Retrocedamos ahora veinte años, al momento en que Derain es arrastrado por Picasso, siempre atento a los escándalos, a la primera muestra de Balthus. Ante la reacción incendiariamente adversa, Derain decide dar su apoyo al joven pintor comprando uno de sus cuadros (Picasso promete hacer lo mismo, pero después se olvida, o se arrepiente). En agradecimiento, Balthus se ofrece a pintarle un retrato. Derain le da largas al asunto, pero permite al joven pintor que lo contemple trabajar en su atelier. Los expertos dicen que esas jornadas fueron decisivas para Balthus y él mismo aseguró hasta su muerte que la razón por la cual era tan lento y obsesivo para pintar era porque quería dar a sus cuadros el virtuosismo que Derain conseguía darle a los suyos casi sin esfuerzo. Pero en 1936, cuando Derain acepta por fin posar para Balthus, su moral está en baja. El evento de la temporada es un libro llamado Pour et Contre Derain, en el que una veintena de críticos cuestionan el viraje de su pintura y lo declaran acabado. Con ese estado de ánimo concurre diariamente a posar, durante cuatro meses, al atelier de Balthus. El resultado es uno de los mejores retratos del siglo, pero involuntariamente dio el golpe de gracia a la reputación de Derain, cuando Balthus lo incluyó en su primera exhibición en París después de la guerra.

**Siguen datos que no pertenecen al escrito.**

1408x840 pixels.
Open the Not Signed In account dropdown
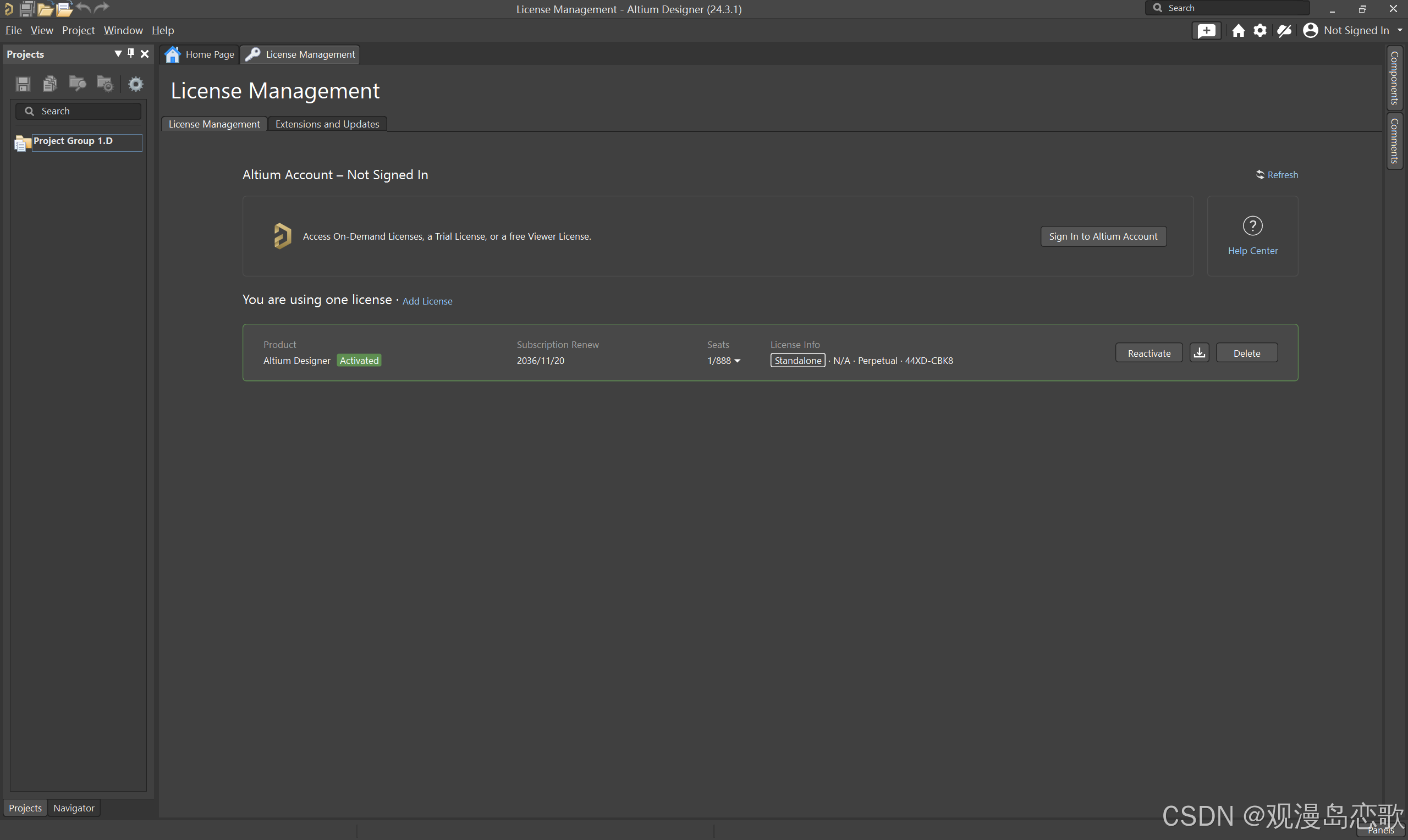coord(1355,31)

Admirador del famoso retrato que había hecho Picasso de Gertrude Stein, Balthus dio a su Derain la misma imponente altivez. Y, fiel a su inveterada pasión por las nínfulas, incluyó en el fondo del retrato a una modelo y amante ocasional de Derain. A causa de su proverbial lentitud para pintar, Balthus incluyó a la modelo en el cuadro cuando Derain ya había dejado de posar. Se trataba de una jovencita judía llamada Sonia Mossé, deportada por los nazis y gaseada en Auschwitz. Cuando Balthus exhibió el cuadro en 1946, su recuerdo estaba aún fresco en la memoria de los artistas parisinos y la altivez de Derain en el cuadro fue interpretada como desprecio por la suerte que habría de correr su modelo. La terrible ironía del asunto es que Balthus había pintado a la modelo equivocada: la que trabajaba habitualmente para Derain se llamaba Raymonde Klaubniche, pero compartía pensión con la pobre Sonia Mossé y envió a ésta al atelier de Balthus porque tenía otro trabajo mejor pago.
Derain ya no volvió a París, ni volvió a exponer hasta su muerte. Da escalofríos comparar el último de los autorretratos que pintó con el que le hizo Balthus: nada queda de uno en el otro; no sólo no parecen la misma persona; ni siquiera parecen pertenecer a la misma especie. Aunque Balthus no se atrevió nunca a darle el retrato, siguió visitando a Derain en Chambourcy. En la última de esas visitas, en 1953, le llevó de regalo el ejemplar de los Cuentos Orientales de Marguerite Yourcenar que Derain le había hecho leer en 1937. Derain le pidió que leyera en voz alta el cuento que había sido su favorito en aquel entonces, “Cómo se salvó Wang-Fo”, la historia de un viejo pintor chino condenado por el emperador a que le arranquen los ojos y le corten las manos por pintar el mundo demasiado hermoso; es decir, por falsearlo. El viejo pintor no esgrime ninguna defensa. Sólo pide, antes de que se ejecute la condena, terminar su última obra, un paisaje del mar visto desde la orilla, en el que flota una barca solitaria. Cosa que procede a realizar con tal maestría que el mar se hace realidad y las olas se llevan al emperador y a toda su corte, mientras él se sube a la barca solitaria y se pierde en el horizonte. Cuenta Balthus en sus memorias que, cuando llegó al final del relato, por un instante estuvo convencido de que el horizonte se abriría y el viejo Derain haría un triunfal mutis por el foro junto con el sol poniente, pero los minutos fueron pasando, el sol terminó de ocultarse en el horizonte y, cuando ya había caído la oscuridad sobre ellos, el viejo Derain quebró el silencio para murmurar amargamente al vacío: “Yo no tendré esa suerte”.